Hakk’a Kurban Olan Genç
Hakk’a
Kurban Olan Genç
Cenâb-ı
Hak buyuruyor:
“(Rasûlum!)
Kuşkusuz biz sana Kevser'i verdik. Şimdi sen Rabbine kulluk et ve kurban kes.
Asıl sonu kesik olan, şüphesiz sana hınç besleyendir.” (Kevser, 1,2,3)
Rasûlullah
Sallallahü Aleyhi Vesellem buyurdular:
“Âdemoğlunun,
Kurban Bayramı’nın birinci günü yaptığı işlerin Allah’a en sevimli olanı,
(kurban) kanı akıtmaktır. Kıyamet günü o kurban, boynuzları, tırnakları ve
kıllarıyla gelir. Kurbanın kanı da, henüz yere düşmeden Allah’ın rızasına nail olur
ve kabul edilir. O halde, kurbanlarınızı gönül hoşnutluğu ile kesin!” (İbn-i
Mâce, Edâhî, 3; Tirmizî, Edâhî, 1/1493)
Kurban
denince aklımıza ilk gelen hiç şüphesiz Hazreti İbrahim ve İsmail’in hayat
hikâyesidir. İbrahim’i İbrahim yapan önce candan geçmesi, ateşe atılırken hiç
tereddüt etmeyip tam bir teslimiyetle “Allah bana yeter, O ne güzel vekildir”

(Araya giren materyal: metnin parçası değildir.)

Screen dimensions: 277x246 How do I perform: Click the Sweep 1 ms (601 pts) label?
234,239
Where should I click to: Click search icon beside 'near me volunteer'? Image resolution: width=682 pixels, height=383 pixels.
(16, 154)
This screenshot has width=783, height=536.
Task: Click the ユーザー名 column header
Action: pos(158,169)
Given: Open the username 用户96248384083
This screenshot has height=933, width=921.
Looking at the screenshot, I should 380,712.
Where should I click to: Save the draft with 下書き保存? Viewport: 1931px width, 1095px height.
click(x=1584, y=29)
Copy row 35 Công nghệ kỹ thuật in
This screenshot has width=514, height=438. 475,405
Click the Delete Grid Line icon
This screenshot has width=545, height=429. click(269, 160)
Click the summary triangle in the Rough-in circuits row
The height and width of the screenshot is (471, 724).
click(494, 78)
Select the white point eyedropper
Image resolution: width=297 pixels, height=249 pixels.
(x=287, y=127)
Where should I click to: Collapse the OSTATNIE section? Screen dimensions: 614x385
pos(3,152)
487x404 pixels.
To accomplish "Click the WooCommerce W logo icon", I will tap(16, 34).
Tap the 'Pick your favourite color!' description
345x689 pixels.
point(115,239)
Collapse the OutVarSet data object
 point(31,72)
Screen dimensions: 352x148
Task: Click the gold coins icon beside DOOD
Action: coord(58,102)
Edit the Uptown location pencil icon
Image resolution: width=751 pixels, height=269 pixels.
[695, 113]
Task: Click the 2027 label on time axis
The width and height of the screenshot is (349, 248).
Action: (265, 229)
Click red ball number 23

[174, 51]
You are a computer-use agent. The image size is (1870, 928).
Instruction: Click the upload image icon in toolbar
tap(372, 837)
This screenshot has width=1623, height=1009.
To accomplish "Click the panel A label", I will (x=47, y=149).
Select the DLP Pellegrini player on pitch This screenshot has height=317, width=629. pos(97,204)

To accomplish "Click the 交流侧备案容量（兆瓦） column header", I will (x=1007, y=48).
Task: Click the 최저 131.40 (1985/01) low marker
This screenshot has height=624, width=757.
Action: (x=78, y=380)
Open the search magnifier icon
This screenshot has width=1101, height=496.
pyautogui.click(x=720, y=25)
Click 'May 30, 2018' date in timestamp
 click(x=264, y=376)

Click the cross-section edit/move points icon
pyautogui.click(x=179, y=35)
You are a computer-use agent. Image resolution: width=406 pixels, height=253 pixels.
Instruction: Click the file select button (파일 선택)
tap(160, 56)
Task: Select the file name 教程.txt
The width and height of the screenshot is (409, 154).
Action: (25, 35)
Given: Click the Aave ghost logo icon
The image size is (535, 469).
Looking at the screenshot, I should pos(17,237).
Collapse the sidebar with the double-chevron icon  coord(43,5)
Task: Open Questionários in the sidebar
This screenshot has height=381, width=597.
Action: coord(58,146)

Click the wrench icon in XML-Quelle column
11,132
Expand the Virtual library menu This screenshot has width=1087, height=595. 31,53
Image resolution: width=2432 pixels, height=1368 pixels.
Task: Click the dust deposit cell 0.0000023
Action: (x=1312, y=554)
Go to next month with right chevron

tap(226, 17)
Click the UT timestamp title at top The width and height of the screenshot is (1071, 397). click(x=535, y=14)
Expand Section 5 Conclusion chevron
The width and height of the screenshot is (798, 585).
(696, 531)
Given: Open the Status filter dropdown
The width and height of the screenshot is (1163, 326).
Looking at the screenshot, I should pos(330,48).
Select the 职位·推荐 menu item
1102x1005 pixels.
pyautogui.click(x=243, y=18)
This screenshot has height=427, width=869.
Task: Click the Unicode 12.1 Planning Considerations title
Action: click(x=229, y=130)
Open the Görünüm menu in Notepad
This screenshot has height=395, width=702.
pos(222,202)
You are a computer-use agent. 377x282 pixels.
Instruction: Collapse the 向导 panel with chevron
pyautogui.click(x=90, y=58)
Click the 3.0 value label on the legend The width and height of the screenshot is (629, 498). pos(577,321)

diyebilmesi, sonra da ciğerparesi oğlu İsmail’den geçebilmesiydi.
Hazreti
İbrahim; birçok mücadeleden, imtihandan başarıyla çıkmış, Allah yolunda babasından
ayrılmayı, kavmiyle ters düşmeyi, canını kurban etmeyi göze almış örnek
peygamber.
Hazreti
İsmail ise; İbrahim’in yıllar sonra doğmuş, kendisiyle aynı dini paylaşan
itaatkâr oğlu. Yani her ana-babanın “gözümün nûru, sana kurban olurum” diyeceği
bir evlattı.
O
biliyordu ki, kurban olacaksa sadece Allah’a olmalıydı. Evlada, eşe,
ana-babaya, paraya, makama kısacası dünyaya kurban olmak ateş demekti.
Onun
için emreden Allah ise “ babacığım emr
olunduğun şeyi yap” demeyi vazife bilen bir evlattı.
Hz.
İbrahim Aleyhisselâm’ın şahsında şekillenen ve Muhammed Ümmetine görev ve
hatırlatma olan bu hadise hepimizin hayatında her an yenilenmektedir. Kurban
oluyorsak ne için oluyoruz, kurban ediyorsak neyi kurban ediyoruz? Bizim
İsmail’imiz ne? Allah’a teslimiyet ve yakınlaşma imtihanını verebiliyor muyuz?
İşte ilahi uyarı:
“Onlara
de ki; eğer babalarınız, oğullarınız, kardeşleriniz, kadınlarınız,
akrabalarınız, kabileniz, elde ettiğiniz mallar, kesada uğramasından
korktuğunuz ticaret, hoşlandığınız evler ve meskenler, size Allah ve Resulünden
ve Allah yolunda cihaddan daha sevimli ise, artık Allah’ın emri gelinceye kadar
bekleyin. Allah böyle fasıklar topluluğuna hidayet nasip etmez.” (Tevbe, 24)
Kurbanlarımız
aşkımız, sevgimiz, bağlığımız ve teslimiyetimizin simgesidir. Böylece Sevgiliye
yaklaşır, aradaki bağları kuvvetlendiririz. Seven sevilene kurban olurmuş.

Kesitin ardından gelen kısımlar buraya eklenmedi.